In parallel with the Sophia-Edgar story, and the spread of Scepticism Inc., and the worldwide collapse, intricately detailed, of several religions, are the wanderings of the trolley. It does not share Edgar and Sophia’s certainties, and embarks on an ascent of Everest in search of perspective. As it trundles and scrapes its way up the ice walls, the trolley speculates about God. Why do humans want one? How can its existence be proved? If proof is impossible, does that make God impossible, too? These questions are posed like good jokes, with much wry reference to Kant and Horace and, especially, Nietzsche. This grates a little. Against the bright, shiny frame of Fowler’s story Nietzsche’s stern statements, in direct quotation, loom absurdly out of scale. And when Fowler paraphrases, or turns his favourite tracts into dialogue, the effect is glib, a bit postgraduate (Fowler studied philosophy at Bristol University, his publisher is keen to make known). His pages seem to be congratulating themselves, like Alain de Botton’s.

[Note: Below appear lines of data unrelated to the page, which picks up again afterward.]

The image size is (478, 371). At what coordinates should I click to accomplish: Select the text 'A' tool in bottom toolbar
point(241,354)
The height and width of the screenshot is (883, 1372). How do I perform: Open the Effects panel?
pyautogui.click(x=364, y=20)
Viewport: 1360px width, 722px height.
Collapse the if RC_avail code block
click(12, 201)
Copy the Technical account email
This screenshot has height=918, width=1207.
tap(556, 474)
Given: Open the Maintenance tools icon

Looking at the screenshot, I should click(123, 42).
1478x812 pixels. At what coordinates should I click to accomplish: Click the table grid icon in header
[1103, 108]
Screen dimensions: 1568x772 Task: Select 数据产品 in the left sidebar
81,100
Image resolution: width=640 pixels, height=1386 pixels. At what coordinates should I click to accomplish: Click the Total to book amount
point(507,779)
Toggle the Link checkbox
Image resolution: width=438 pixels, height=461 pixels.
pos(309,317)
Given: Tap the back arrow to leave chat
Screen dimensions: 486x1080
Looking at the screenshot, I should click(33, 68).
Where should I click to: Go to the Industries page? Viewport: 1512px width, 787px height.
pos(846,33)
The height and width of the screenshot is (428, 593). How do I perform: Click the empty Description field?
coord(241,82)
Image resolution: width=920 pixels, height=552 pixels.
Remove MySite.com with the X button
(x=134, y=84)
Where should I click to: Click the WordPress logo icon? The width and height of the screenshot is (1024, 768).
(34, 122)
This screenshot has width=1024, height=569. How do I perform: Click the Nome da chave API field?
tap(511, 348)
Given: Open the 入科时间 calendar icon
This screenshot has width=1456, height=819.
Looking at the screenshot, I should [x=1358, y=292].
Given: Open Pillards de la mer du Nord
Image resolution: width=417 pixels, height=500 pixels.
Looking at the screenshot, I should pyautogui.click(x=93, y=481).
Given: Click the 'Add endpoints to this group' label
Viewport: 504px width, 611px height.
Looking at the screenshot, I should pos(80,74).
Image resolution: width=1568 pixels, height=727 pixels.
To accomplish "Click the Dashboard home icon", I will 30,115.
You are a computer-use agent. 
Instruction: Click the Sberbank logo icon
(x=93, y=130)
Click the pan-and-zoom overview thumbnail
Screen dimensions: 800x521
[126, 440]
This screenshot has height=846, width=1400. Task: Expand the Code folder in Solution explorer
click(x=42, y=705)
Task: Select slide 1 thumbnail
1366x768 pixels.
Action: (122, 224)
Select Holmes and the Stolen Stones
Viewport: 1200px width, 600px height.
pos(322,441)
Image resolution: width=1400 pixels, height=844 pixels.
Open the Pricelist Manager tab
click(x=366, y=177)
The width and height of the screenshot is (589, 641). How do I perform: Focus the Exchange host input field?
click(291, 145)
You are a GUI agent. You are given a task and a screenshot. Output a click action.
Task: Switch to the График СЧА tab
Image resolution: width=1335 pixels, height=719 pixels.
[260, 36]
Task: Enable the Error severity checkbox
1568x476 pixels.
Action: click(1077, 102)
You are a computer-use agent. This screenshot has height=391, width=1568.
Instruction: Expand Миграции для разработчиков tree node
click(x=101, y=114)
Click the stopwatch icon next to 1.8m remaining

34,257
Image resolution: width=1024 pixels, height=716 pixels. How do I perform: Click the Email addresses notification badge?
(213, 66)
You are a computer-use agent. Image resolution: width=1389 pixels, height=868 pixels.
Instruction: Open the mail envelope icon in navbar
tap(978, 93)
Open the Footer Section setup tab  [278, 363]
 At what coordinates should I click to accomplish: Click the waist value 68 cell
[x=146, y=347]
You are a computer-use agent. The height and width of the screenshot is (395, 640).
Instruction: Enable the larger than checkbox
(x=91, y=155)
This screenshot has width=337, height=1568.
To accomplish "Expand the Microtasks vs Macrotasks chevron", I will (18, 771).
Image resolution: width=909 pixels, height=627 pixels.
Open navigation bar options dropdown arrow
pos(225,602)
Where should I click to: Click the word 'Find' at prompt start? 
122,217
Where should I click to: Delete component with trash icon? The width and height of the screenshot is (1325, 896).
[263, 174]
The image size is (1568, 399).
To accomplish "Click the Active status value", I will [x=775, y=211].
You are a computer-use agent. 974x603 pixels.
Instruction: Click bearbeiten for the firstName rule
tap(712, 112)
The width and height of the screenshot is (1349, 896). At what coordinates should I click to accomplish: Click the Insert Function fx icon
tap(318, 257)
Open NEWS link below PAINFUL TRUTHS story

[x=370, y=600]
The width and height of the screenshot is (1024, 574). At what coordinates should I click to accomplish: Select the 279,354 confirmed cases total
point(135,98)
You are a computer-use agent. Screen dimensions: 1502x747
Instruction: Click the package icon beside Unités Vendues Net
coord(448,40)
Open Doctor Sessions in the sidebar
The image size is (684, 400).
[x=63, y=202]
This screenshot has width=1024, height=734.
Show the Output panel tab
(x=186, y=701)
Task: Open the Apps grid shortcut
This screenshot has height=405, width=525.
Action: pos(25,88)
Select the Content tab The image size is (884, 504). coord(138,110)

Sometimes the action scenes, too, are overdone. Early on, Fowler gives more than two pages to the funeral of a minor character. It takes place in a vast meteorite crater. There are thousands of plastic chairs around the coffin, with religious and political leaders in them; hundreds of performing elephants, accompanied by yodellers; a water cannon display; a fly-past; and, far above, launched on cue, a closing net of intercontinental missiles, which collide to scent the air with crushed garlic. At best, this type of tongue-in-cheek panorama is like bad Pynchon; at worst like a misfiring crowd scene from Monty Python. But Fowler is better than brattish. Inside his throw-away connecting sentences – ‘time passed’, ‘things got worse’, ‘things were out of control’ – is an ever-present rumble of pessimism. Like a supermarket manager, he is much concerned with perishability. The trolley measures time in the only way its silicon chip has been taught to: as ‘the space of a special offer’, or ‘the time it takes for a carton of milk to go off’. Such processes are not reversible: nature, or capitalism, always runs its course and in its turn Edgar Malroy’s empire begins to crack and fall.
The trolley’s response to all this echoes Kurt Vonnegut’s punctuating phrase, ‘so it goes’, from Slaughterhouse Five. It just says aloha, defined here as Hawaiian for ‘hello’ and ‘goodbye’, and trundles on. When Sceptic Tower is besieged by Scepticism Inc.’s opponents, and Edgar is injured, and London is piled with Scepticism Inc.’s dead employees, and the trolley itself is bent and half-melted, the narration stays dead as a shelf-stacker’s instructions. But then the author suddenly permits a concluding outbreak of sadness. The trolley expresses its first emotion; there is a clunky epitaph. Like Damien Hirst’s better work, the melancholy makes all the tricks worth bearing.